Can you copy out the entries below word for word, beginning at the line that contains "Describe the element" and stopping after the line that contains "at that location.", with both of those lines included and the pictures left out?

Supplied material
+ + + +
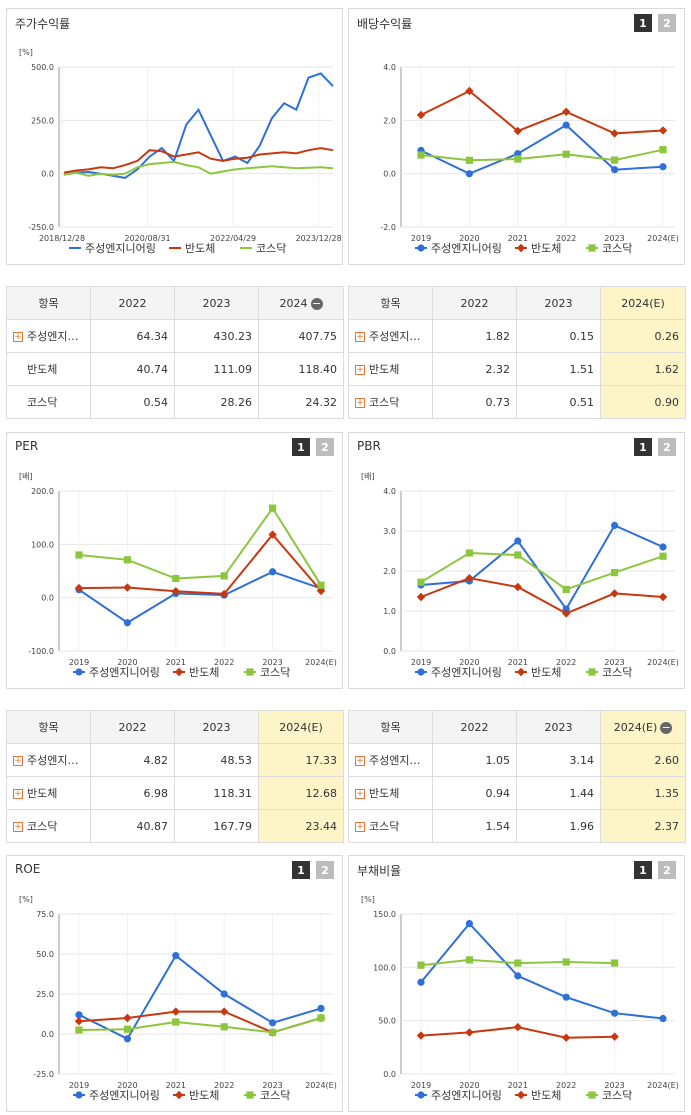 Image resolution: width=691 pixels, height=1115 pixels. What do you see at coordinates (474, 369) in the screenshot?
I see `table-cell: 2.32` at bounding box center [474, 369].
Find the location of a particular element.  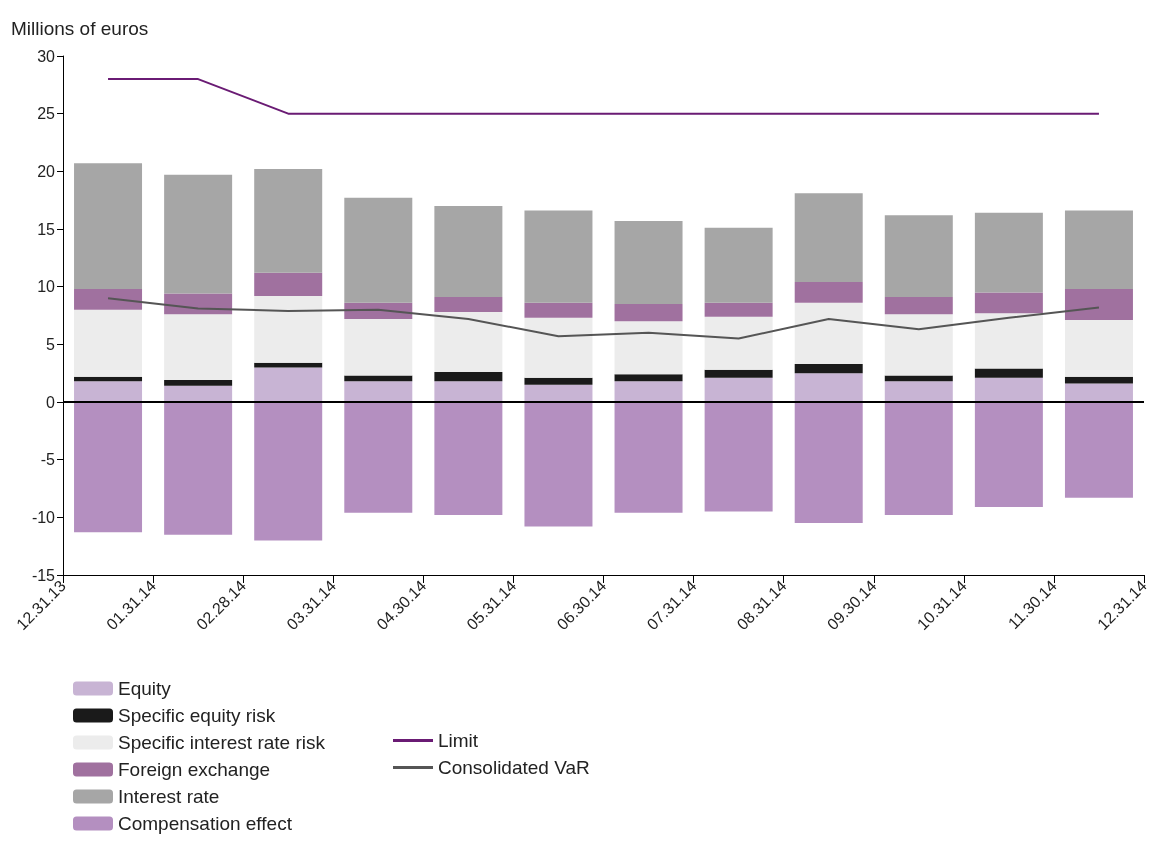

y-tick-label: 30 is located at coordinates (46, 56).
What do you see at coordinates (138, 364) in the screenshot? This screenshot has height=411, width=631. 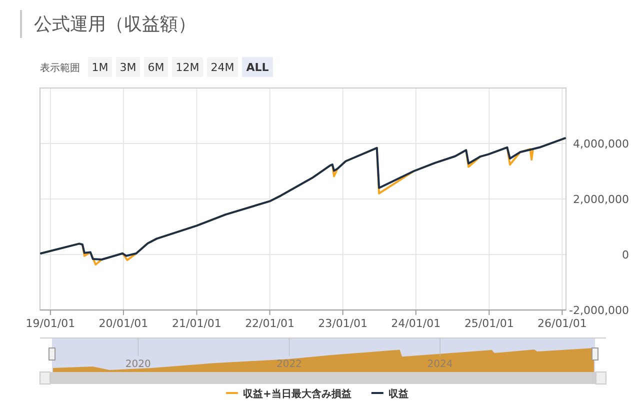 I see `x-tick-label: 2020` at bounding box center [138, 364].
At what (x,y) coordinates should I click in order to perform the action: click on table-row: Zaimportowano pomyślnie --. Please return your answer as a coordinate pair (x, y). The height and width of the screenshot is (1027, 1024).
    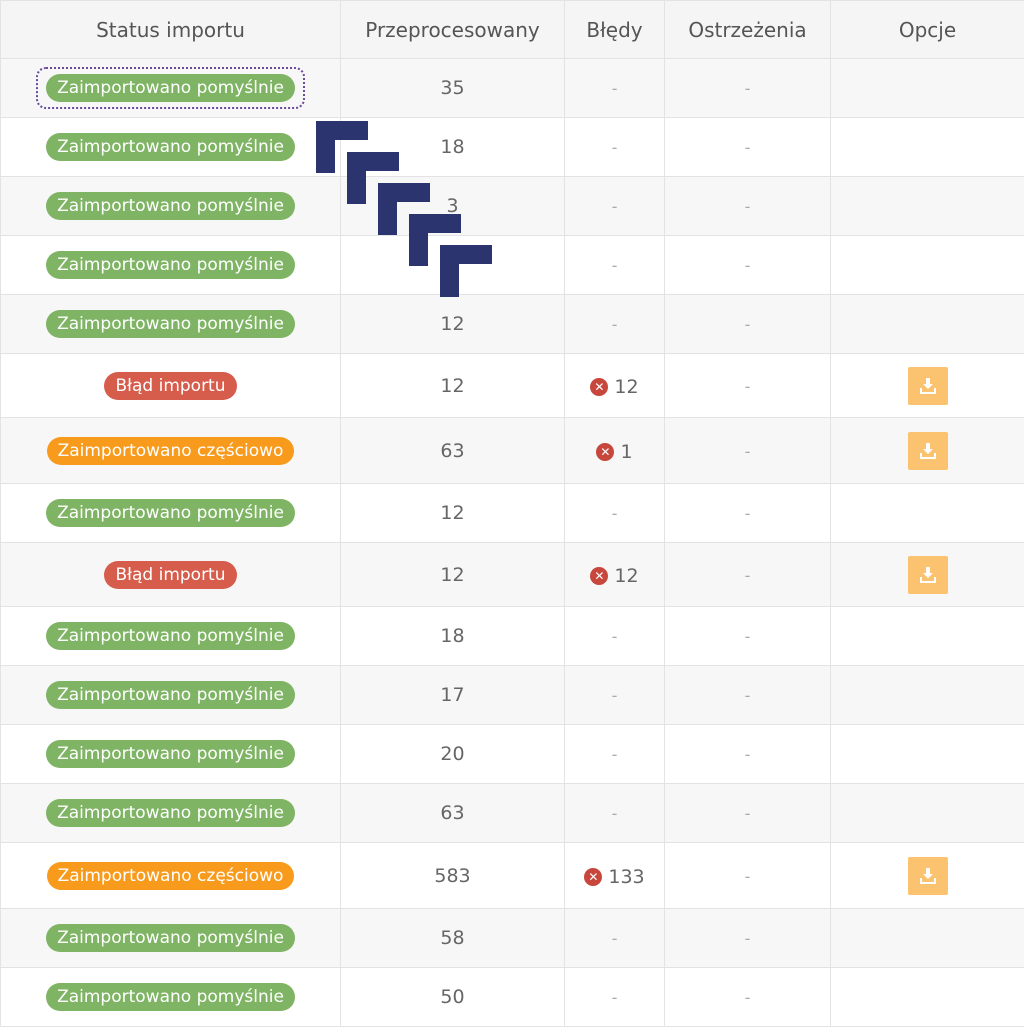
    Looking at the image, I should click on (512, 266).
+ + + +
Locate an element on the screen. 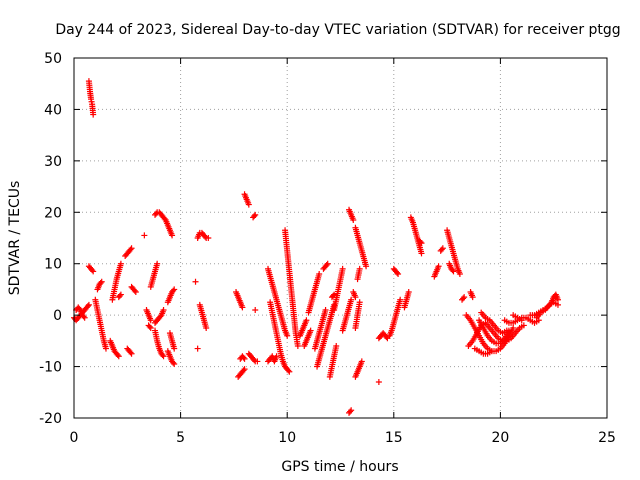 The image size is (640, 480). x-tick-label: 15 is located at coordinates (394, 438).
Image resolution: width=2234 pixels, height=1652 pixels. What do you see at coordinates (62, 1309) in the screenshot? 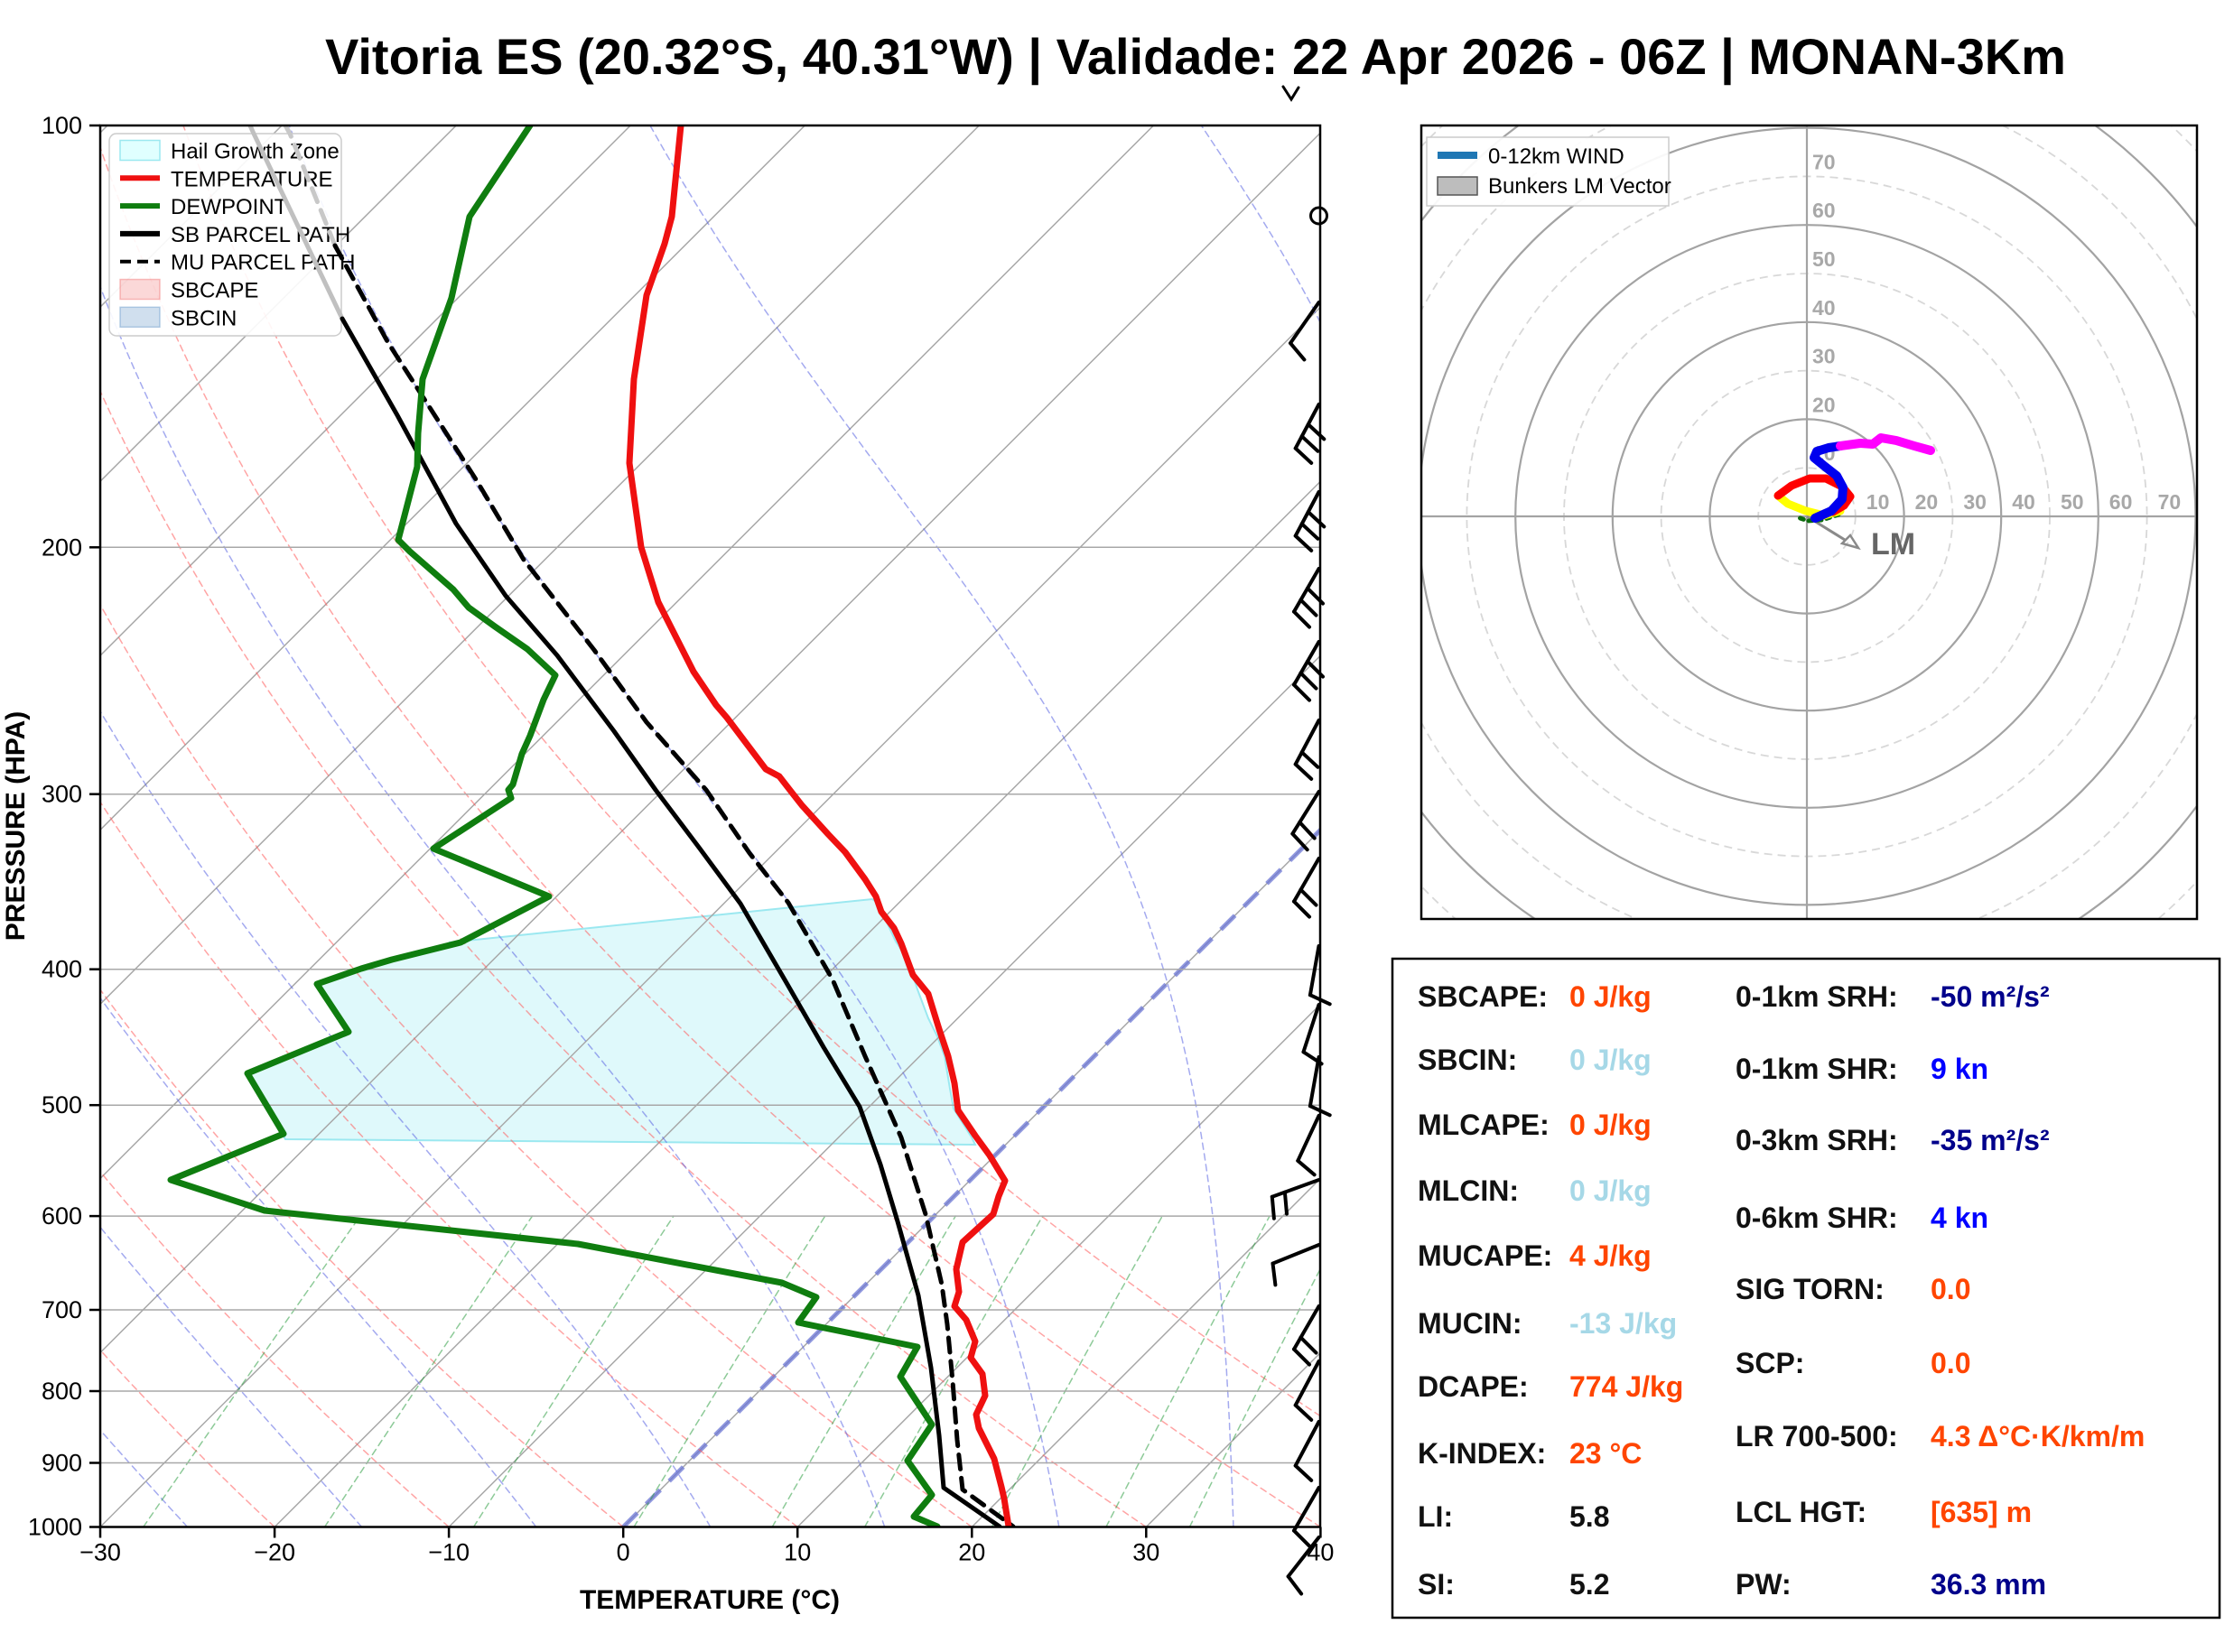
+ + + +
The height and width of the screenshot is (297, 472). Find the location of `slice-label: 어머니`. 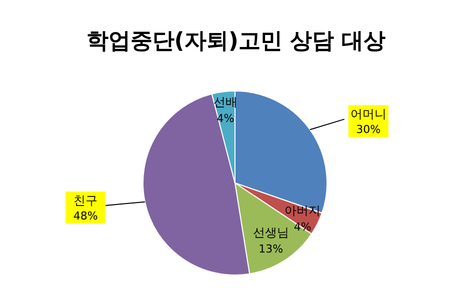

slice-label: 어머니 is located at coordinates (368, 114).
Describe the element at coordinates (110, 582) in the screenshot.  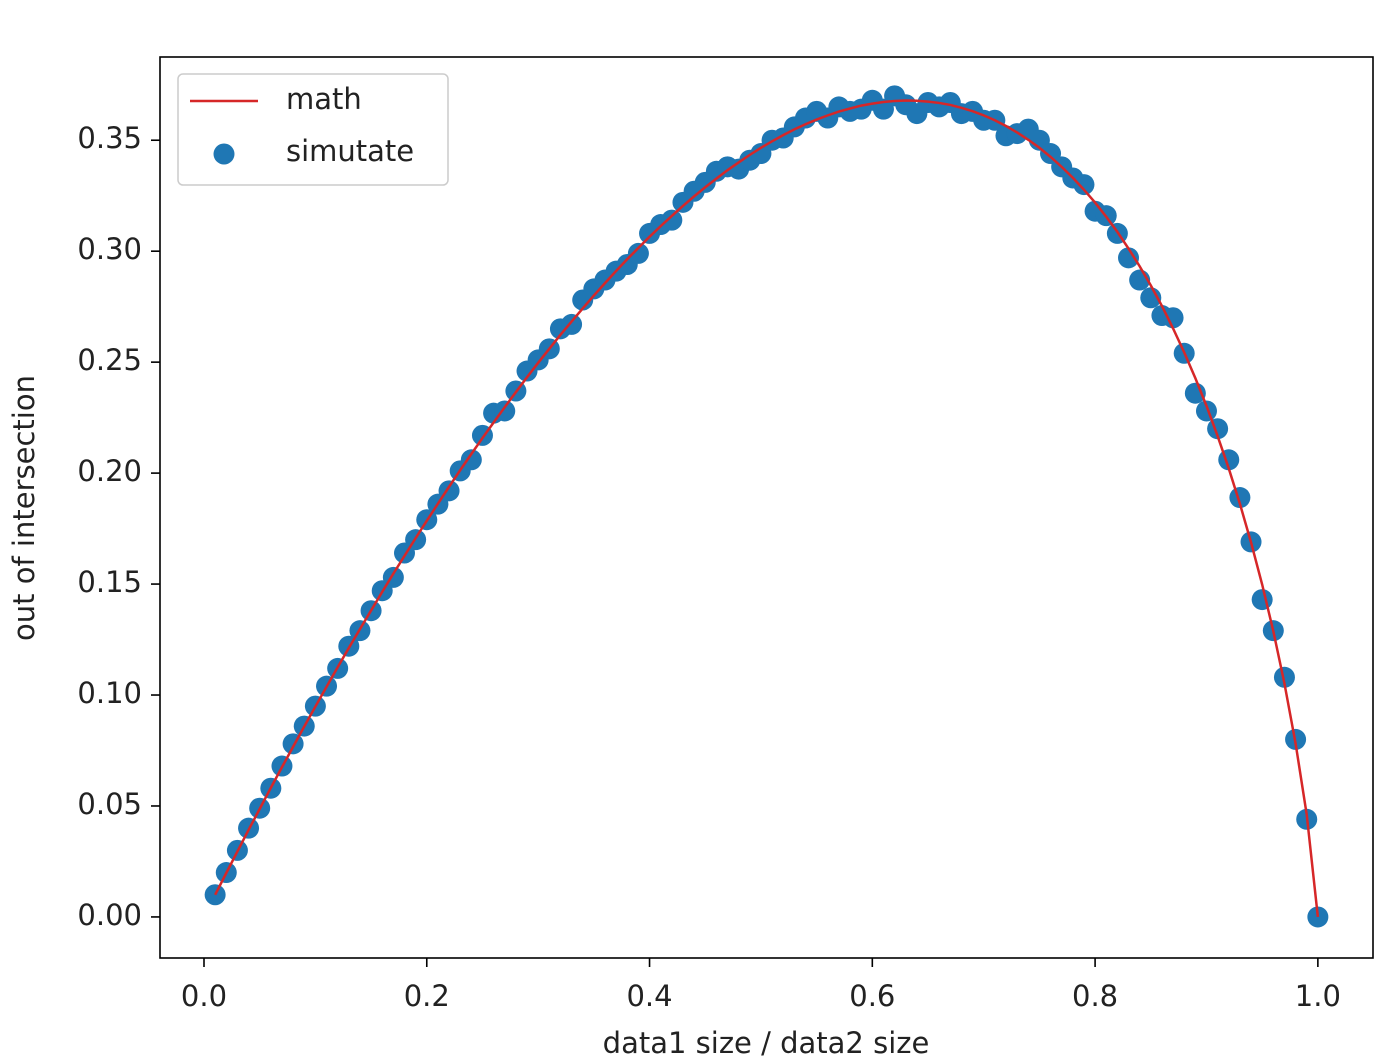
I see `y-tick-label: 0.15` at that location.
+ + + +
Output
Describe the element at coordinates (110, 582) in the screenshot.  
I see `y-tick-label: 0.15` at that location.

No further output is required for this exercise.